Silky Nutmeg Ganache (born December 31, 1990) is an American drag performer from Chicago, Illinois, who came to international attention in 2019 when she competed on the eleventh season of RuPaul's Drag Race finishing in third place, and later competed on the sixth season of RuPaul's Drag Race All Stars in 2021. She has also been involved in numerous Drag Race spin-offs, including RuPaul's Drag Race: Vegas Revue (2020) and RuPaul's Secret Celebrity Drag Race (2022). She also competed in the international All Stars spin-off series, Canada's Drag Race: Canada vs. the World in 2022, finishing as runner-up.

Early life and education
Ganache was born on December 30, 1990, in the South but eventually moved to Chicago as a young adult.  Steele graduated from Moss Point High School in 2008.  Steele has a master's degree in organizational leadership. According to Ganache's website she is looking to begin studies for a PhD, also stating on an episode of Hey Qween! in 2020 she would be beginning doctoral studies in 2021. Because of her Master's and PhD pursuit, she is often jokingly referred to as "The Reverend Dr. Silky Nutmeg Ganache".

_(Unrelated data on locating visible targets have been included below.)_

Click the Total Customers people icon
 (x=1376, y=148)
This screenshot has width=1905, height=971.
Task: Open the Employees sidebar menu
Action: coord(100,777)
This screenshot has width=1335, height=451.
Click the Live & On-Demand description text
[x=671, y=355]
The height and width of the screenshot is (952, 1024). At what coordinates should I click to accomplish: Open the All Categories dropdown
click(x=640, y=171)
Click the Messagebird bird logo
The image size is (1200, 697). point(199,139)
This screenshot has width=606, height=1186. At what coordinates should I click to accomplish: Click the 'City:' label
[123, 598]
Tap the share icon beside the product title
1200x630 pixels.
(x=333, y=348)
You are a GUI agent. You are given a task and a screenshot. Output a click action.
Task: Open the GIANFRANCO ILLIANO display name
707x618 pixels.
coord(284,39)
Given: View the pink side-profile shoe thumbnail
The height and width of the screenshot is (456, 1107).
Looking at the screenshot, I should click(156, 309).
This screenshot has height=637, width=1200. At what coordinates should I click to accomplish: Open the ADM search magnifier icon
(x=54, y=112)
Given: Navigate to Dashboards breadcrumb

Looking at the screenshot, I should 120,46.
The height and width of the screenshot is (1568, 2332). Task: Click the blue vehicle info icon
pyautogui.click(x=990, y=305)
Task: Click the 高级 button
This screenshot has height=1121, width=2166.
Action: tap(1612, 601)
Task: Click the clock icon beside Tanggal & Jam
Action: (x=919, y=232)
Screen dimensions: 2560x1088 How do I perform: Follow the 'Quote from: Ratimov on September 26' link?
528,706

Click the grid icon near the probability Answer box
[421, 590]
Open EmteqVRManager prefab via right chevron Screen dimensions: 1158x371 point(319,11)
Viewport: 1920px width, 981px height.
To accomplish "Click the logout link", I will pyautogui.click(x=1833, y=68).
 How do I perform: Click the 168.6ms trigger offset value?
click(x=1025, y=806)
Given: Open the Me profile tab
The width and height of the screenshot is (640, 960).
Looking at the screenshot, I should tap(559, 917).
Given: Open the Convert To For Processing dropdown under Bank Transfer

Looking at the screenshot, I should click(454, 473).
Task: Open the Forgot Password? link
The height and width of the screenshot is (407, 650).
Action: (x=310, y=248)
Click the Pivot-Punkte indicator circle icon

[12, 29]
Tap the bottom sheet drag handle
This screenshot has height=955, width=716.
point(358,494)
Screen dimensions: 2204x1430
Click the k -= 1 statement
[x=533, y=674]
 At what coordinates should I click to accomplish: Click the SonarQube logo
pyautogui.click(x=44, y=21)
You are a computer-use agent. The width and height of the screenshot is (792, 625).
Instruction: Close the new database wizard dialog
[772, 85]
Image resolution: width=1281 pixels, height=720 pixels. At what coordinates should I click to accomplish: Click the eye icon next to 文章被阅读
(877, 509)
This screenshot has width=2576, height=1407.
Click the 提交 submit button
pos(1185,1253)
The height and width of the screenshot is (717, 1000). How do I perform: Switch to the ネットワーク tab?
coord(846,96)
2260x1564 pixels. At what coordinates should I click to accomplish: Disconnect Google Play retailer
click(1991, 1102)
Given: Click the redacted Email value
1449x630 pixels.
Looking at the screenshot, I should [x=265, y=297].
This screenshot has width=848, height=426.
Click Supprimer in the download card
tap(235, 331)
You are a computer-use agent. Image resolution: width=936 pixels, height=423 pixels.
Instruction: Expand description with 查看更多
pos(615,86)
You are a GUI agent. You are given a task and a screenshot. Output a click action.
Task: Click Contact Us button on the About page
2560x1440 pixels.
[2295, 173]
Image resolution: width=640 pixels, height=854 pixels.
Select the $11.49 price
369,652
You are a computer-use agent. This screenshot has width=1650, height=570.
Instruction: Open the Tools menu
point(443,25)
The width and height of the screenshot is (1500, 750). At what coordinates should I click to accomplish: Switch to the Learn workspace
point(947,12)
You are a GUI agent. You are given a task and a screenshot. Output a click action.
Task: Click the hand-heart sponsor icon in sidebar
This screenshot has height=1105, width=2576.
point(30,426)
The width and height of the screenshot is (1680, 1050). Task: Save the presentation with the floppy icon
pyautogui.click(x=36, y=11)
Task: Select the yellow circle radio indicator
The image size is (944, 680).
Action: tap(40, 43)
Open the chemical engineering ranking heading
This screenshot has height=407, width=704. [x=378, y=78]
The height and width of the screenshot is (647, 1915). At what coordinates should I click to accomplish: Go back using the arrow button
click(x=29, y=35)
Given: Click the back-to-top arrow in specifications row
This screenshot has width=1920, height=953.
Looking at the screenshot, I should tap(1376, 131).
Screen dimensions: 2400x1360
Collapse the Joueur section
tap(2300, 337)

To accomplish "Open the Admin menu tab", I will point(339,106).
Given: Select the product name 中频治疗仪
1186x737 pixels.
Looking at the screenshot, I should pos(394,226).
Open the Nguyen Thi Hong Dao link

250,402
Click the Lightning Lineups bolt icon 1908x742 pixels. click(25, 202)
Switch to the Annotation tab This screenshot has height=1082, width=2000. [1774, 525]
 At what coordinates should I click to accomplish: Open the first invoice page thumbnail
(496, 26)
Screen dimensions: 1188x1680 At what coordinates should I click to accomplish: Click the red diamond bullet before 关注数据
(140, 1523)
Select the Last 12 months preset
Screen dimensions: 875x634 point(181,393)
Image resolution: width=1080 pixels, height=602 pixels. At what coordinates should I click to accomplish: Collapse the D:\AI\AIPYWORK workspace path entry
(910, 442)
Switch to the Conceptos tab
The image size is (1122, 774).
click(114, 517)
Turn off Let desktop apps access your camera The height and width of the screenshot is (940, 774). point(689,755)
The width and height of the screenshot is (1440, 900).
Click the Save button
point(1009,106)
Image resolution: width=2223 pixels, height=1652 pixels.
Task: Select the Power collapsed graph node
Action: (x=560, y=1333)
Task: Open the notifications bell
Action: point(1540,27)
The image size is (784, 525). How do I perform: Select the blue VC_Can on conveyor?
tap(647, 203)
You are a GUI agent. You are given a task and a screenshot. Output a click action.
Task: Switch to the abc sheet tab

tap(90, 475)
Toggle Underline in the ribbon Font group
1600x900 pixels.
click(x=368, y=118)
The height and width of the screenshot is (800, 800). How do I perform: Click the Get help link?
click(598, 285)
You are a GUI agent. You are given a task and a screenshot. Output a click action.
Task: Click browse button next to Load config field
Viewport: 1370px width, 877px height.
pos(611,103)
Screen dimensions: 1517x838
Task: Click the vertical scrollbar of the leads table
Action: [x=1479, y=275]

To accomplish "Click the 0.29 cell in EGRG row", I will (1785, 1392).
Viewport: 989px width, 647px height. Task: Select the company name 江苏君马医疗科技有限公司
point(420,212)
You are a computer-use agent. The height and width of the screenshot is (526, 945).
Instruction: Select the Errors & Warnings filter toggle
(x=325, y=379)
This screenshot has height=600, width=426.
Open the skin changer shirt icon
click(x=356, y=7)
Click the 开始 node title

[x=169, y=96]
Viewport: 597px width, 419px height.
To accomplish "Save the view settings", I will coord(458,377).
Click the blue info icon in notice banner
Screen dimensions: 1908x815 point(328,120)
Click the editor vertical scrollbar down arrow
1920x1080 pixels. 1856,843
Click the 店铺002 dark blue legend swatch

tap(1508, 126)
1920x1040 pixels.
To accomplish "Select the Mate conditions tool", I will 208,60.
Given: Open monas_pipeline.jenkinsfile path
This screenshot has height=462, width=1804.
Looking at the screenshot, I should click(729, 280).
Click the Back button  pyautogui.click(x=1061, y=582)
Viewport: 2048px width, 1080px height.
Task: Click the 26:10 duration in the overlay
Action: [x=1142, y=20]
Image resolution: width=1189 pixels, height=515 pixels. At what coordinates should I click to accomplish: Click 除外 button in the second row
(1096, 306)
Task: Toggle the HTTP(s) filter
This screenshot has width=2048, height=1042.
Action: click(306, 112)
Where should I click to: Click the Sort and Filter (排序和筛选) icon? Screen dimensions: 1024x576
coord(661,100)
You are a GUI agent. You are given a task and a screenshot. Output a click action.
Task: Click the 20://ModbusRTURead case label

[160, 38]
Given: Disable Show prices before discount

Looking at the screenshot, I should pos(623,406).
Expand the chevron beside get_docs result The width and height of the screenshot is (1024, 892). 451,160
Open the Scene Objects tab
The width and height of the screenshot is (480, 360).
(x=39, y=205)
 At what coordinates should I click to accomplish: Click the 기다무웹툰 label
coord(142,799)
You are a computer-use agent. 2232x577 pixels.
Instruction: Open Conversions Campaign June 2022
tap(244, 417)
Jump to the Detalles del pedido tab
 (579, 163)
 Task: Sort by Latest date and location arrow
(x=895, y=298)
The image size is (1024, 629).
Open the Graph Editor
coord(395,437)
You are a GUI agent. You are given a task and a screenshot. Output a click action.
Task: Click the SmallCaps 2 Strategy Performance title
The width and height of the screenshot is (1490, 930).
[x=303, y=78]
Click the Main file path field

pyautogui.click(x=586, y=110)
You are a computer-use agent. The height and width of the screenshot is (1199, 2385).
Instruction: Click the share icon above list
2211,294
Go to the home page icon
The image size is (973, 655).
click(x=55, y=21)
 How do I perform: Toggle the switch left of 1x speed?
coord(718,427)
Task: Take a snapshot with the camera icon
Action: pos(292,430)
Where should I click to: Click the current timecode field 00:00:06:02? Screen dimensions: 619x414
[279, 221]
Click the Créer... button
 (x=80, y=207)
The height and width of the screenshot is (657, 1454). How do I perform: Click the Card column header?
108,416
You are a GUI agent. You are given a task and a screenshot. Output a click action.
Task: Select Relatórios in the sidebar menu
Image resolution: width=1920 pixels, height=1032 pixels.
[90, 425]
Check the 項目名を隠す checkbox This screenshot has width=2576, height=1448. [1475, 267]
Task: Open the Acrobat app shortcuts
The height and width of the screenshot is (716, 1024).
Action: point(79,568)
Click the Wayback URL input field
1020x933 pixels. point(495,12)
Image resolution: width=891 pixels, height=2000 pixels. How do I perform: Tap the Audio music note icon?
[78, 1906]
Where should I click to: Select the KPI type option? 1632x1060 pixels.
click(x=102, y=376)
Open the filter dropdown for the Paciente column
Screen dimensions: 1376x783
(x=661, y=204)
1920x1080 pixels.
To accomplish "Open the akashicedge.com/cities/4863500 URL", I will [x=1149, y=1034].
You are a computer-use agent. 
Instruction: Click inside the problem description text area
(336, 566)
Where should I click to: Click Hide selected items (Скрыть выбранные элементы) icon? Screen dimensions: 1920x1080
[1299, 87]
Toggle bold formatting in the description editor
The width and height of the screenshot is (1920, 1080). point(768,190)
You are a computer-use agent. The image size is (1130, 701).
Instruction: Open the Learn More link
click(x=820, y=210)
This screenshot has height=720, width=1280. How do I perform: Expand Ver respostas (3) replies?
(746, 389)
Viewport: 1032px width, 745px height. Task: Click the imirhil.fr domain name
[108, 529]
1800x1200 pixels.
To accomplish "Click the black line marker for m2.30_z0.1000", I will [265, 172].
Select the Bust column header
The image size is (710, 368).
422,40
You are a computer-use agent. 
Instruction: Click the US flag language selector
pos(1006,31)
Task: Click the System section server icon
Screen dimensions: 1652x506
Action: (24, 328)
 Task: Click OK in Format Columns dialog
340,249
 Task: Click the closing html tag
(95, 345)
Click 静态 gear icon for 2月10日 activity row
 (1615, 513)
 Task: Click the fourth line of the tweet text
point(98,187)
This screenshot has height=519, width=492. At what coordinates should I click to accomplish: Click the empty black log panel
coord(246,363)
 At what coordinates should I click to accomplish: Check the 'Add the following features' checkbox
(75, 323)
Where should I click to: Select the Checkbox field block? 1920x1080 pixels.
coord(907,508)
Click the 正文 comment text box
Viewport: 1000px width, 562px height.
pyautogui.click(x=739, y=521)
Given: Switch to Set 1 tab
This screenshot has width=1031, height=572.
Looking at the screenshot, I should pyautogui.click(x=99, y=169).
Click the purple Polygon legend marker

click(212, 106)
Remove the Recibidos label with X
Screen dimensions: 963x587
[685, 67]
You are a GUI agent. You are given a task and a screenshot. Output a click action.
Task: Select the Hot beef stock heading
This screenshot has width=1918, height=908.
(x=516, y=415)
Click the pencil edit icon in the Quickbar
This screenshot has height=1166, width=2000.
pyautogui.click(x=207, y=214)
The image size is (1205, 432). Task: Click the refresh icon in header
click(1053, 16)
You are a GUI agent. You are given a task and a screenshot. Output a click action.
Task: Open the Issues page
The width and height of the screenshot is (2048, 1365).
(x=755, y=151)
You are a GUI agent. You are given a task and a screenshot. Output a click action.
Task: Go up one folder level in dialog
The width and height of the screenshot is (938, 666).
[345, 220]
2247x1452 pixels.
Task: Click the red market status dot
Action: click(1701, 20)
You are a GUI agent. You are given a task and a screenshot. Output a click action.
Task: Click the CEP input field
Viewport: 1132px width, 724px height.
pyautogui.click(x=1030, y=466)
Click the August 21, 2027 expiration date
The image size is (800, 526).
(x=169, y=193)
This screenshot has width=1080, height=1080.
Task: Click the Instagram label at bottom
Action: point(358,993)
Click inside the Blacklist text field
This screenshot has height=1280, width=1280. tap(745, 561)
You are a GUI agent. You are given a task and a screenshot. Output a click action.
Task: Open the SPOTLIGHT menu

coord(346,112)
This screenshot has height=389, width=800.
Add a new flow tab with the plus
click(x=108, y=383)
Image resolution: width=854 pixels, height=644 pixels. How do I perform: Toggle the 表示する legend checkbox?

She went to Wabash College, an all-male college, where she thought of her original drag name, "Lasagna Frozeen".  Her mentor later dubbed her "Silky" because she could be rough around the edges but also classy.  Ganache went home where she watched the Food Network.  While watching a program, Ganache overheard the phrase "silky ganache."  From there, she would hence be known as "Silky Nutmeg Ganache".  She earned her MBA in organizational leadership from Indiana Wesleyan University in December 2017. Her drag mother is Vanessa Ryan, who mentored Ganache in drag during her college years in Indiana. Silky considers her official drag beginning “anniversary” to be March 18, 2012.

Career

Ganache has participated in many pageants, and has over 100 competition credits. Her pageant history includes Miss Gay Indiana University 2014 (winner), Indiana All American Goddess at Large 2014 (first alternate), Miss Unlimited Newcomer 2015 (winner), Miss Latina Continental Plus 2017 (winner), Miss Continental Plus 2017 (second alternate), and Miss Illinois Continental Plus 2018 (first alternate).

Prior to her time on RuPaul's Drag Race, she performed drag for six years, working at Hydrate, Roscoe’s Tavern, Splash and Berlin in Boystown.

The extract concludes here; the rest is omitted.